I have two tables, one with sales information and the other with shipping information. Both are at the item level for each order. In other words, each record, in both tables, will only have a quantity of 1 even if there is multiple of the item within the order.
Table 1
order_number | product_code | cost | currency |
---|---|---|---|
100 | aa | $10 | USD |
100 | aa | $10 | USD |
101 | bb | $15 | USD |
Table 2
order_number | product_code | carrier_service | shipment_cost |
---|---|---|---|
100 | aa | Carrier A | $7 |
100 | aa | Carrier B | $7 |
101 | bb | Carrier C | $13 |
I need to join the tables in order to pull in aspects from each. The challenge is there is not a unique identifier for each record. I initially tried to join the two tables on order_number and product_code however this led to duplicated results (because the lack of uniqueness).

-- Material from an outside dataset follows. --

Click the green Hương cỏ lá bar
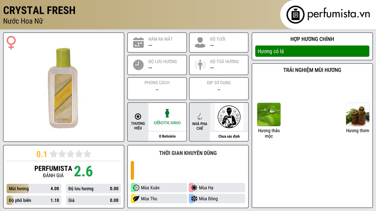Image resolution: width=376 pixels, height=211 pixels. click(x=312, y=51)
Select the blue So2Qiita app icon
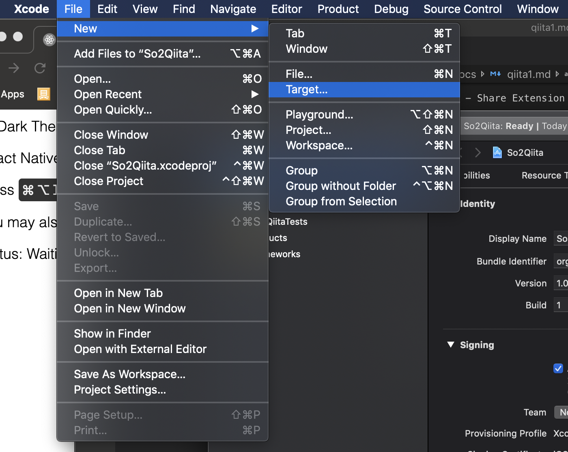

I then tried to add ROW_NUMBER() OVER (PARTITION... to assign a row number and tried to add that condition to the join but I am still failing. The values from the second CTE are not pulling through to the final results but if you were to run it separately, the values populate.
WITH ss AS (
SELECT
ROW_NUMBER() OVER (PARTITION BY product_code) AS row_id,
order_number,
product_code,
cost,
currency,
FROM sales
ORDER BY order_number, product_code, ROW_NUMBER() OVER (PARTITION BY product_code)),
sis AS (
SELECT
ROW_NUMBER() OVER (PARTITION BY product_code) AS row_id,
order_number,
product_code,
carrier_service,
shipment_cost
FROM items
GROUP BY 1,2,3,4,5,6
ORDER BY order_number, product_code, ROW_NUMBER() OVER (PARTITION BY product_code))
Select
ss.order_number,
ss.product_code,
ss.cost
ss.currency,
sis.carrier_service,
sis.shipment_cost,
FROM ss
LEFT JOIN sis
ON ss.order_number=sis.order_number AND ss.product_code=sis.product_code and ss.row_id=sis.row_id
ORDER BY ss.order_number, ss.product_code
Desired Result
order_number | product_code | cost | currency | carrier_service | shipment_cost |
---|---|---|---|---|---|
100 | aa | $10 | USD | Carrier A | $7 |
100 | aa | $10 | USD | Carrier B | $7 |
101 | bb | $15 | USD | Carrier C | $13 |
Actual Result
order_number | product_code | cost | currency | carrier_service | shipment_cost |
---|---|---|---|---|---|
100 | aa | $10 | USD | Null | Null |
100 | aa | $10 | USD | Null | Null |
101 | bb | $15 | USD | Null | Null |
Am I unable to join on row numbers? Or is there a better approach to this problem?
consider below
select order_number, product_code, cost, currency, carrier_service, shipment_cost
from (select *, row_number() over(partition by product_code) rn from table1) t1
left join (select *, row_number() over(partition by product_code) rn from table2) t2
using(order_number, product_code, rn)
order by order_number, product_code
if applied to sample data in your question - output is
Please note: even though I used over(partition by product_code)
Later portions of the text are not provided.